## Work request
Please write out the records exactly.

## Entries shown

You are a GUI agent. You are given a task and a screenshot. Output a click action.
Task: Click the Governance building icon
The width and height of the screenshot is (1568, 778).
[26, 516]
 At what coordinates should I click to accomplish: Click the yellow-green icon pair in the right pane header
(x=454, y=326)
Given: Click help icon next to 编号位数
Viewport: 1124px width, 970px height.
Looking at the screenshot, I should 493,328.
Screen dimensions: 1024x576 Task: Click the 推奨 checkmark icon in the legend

## Exercise response
You are a GUI agent. You are given a task and a screenshot. Output a click action.
Task: Click the Governance building icon
The width and height of the screenshot is (1568, 778).
[26, 516]
 At what coordinates should I click to accomplish: Click the yellow-green icon pair in the right pane header
(x=454, y=326)
Given: Click help icon next to 编号位数
Viewport: 1124px width, 970px height.
Looking at the screenshot, I should 493,328.
Screen dimensions: 1024x576 Task: Click the 推奨 checkmark icon in the legend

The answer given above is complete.